Lindsay Lohan is selling a fursona NFT (non-fungible token) and the furry community is extremely unhappy with this development. According to the Rolling Stone, furry artists believe the NFT is too human and “avoiding animal traits on purpose,” in addition to being a poor representation of furry art in general. I still don’t fully understand what NFTs are (despite being an editor for a tech publication) and I’m certainly no expert on furries (though I’ve previously reported in some depth on the topic) so I don’t quite know what to make of all this — but I suppose this gives La Lohan plenty to discuss on her just-announced new podcast.
Andrew Lloyd Webber recently explained in a Variety interview that he was so “emotionally damaged” by the recent Hollywood adaptation of his musical that he obtained a therapy dog.
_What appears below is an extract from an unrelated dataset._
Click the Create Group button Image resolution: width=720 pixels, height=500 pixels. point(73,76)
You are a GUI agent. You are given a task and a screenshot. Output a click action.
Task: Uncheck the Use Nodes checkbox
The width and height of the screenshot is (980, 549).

Better yet, he even had to offer this explanation to an airline employee.
Sometimes when you say something awkward, it’s truly best to just not explain yourself. Case in point, Meghan Trainor. Last week, Trainor said that she and her husband Daryl Sabara have side-by-side toilets in their home. Which is… odd, but then she tweeted the below. Stay losing, Trainor.
Christy Carlson Romano is a former Disney Channel actress (Even Stevens, Kim Possible) who I have not given one thought to, until I recently stumbled upon her YouTube channel with videos like the recent “How Psychics Scammed Me Out of $60,000” and “What I Know About Britney Spears.” Pop an edible, send up thoughts and prayers to whoever is being forced to film these while walking backwards, and enjoy.
In news that shouldn’t exactly shock anyone, Candace Cameron Bure just announced she is opposed to getting a Covid vaccine, er, I mean, “pro-medical freedom” on her Instagram account. Great great great…
My favorite new Twitter follow is called, very simply, “SNL Hosts Introducing the Musical Guests,” and this account offers up everything you might guess from that title. Here’s Bernadette Peters saying the words “female rockers.”
Gorgeous gorgeous girls love soup. Soup girls are the most popular girls in… the chicken coop.
This post’s featured bop isn’t new, but it’s new to me, via singer-songwriter Caroline Rose and the Spotify algorithm. This song, off Rose’s 2018 album Loner, hits just right for this seasonally inappropriate early-fall weather we’re experiencing in the Midwest lately.